In moving for summary judgment, the university argued that it owed no duty to plaintiffs, that it is immune from liability for common law claims under Government Code Sec. 815, and that the plaintiffs suffered no compensable losses. In denying the motion, Kuhl found that Sec. 815 did not apply, that there was sufficient evidence of severe emotional distress for a jury to award damages, and that UCLA owed the plaintiffs a duty to abide by its stated restrictions on how anatomical gifts would be used.

Kitching, writing for the Court of Appeal, said the university is entitled to summary judgment under Conroy v. Regents of University of California (2009) 45 Cal.4th 1244, which was decided after Kuhl denied the motion. The high court held in that case that a widow had no claim against the university over the loss of her husband’s remains by UC Irvine’s Willed Body Program absent evidence the body was used in a manner other than that authorized in the donation agreement.

Kitching noted that the donation agreement signed by Waters was nearly identical to that cited in Conroy, and that the misrepresentations alleged to have been made to family members, and the alleged breaches of duty, were similar in the two cases.

Modification Not Permitted

As in the high court case, Kitching added, the donation agreement and the Uniform Anatomical Gift Act govern.
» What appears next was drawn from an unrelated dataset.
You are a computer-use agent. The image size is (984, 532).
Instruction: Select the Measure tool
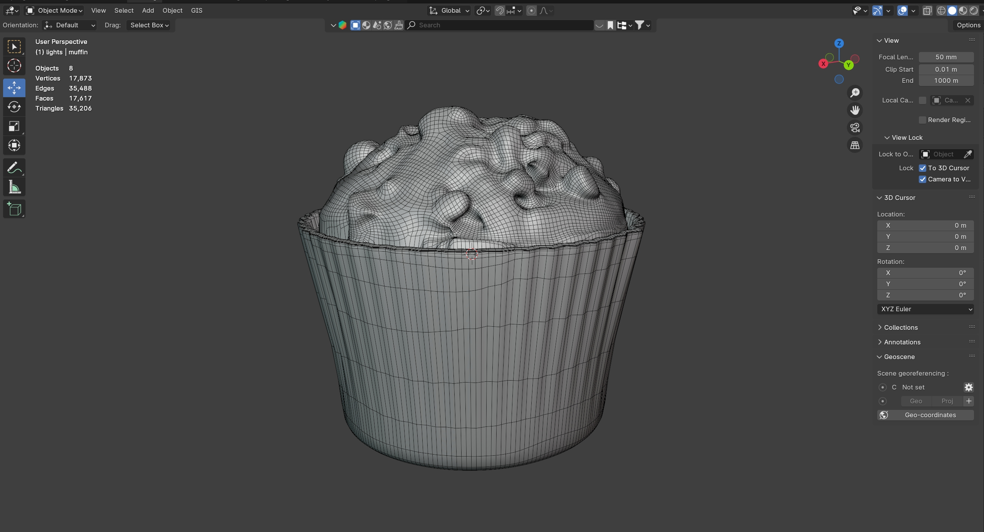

Neither the agreement nor the statute, she said, permit the modification of the agreement through extrinsic representations.

Under the statute as it read at the time of the agreement, the justice elaborated, the donee was not required to return the remains once it determined that they would no longer be used for research purposes, and family members had no right to specify how the remains would be disposed of.
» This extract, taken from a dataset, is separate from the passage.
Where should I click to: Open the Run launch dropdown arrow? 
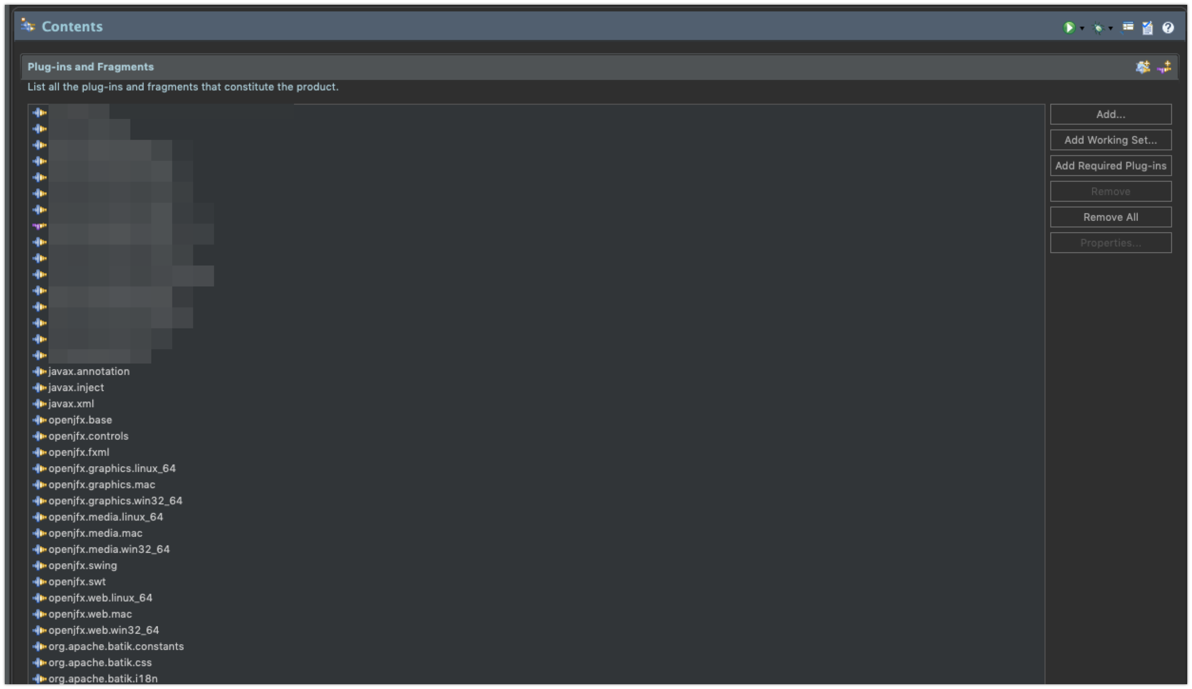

“Consequently oral, internet, or other representations not found in the document of gift created no duty owed by the Regents to Chiquita, Tami, and Victor Waters regarding disposition of Ruth Waters’s remains,” Kitching wrote. “Enforcing such duties would violate [Health and Safety Code] section 7100.1, subdivision (a), prohibiting alteration, change, or amendment of a decedent’s written disposition of his or her remains.”

Croskey argued in dissent that Conroy does not preclude actions based on representations outside the donor agreement.

Conroy never stated that such representations could not create a duty of care as a matter of law, but instead found other reasons to affirm the summary judgment,” he wrote. “ I believe that the majority’s characterization of Conroy as holding that representations made outside of the donation agreement created no duty of care as a matter of law is simply not supported by anything that the Supreme Court actually said or held in Conroy.”

The jurist went on to argue that the university “assumed a duty to plaintiff’s close relatives by making representations concerning the use and disposal of the decedent’s donated body,” and that the imposition of such a duty is supported by the foreseeability of severe emotional distress to close relatives when such representations are not honored, the moral blameworthiness of the alleged conduct, the effect that tort liability would have on deterring such conduct in the future, the relatively light burden that the duty would impose, and the lack of any indication that imposing such a duty would impair medical research activities.

Attorneys on appeal were Louis M. Marlin, Alan S. Lazar and Lynn P. Whitlock of Marlin & Saltzman for the university, and Raymond P. Boucher and Michael Eyerly of Kiesel Boucher Larson, along with  Mick M. Arias and Arnold C. Wang of Arias, Ozzello & Gignac for the plaintiffs.

The case is Regents of the University of California v. Superior Court (Waters), B210693.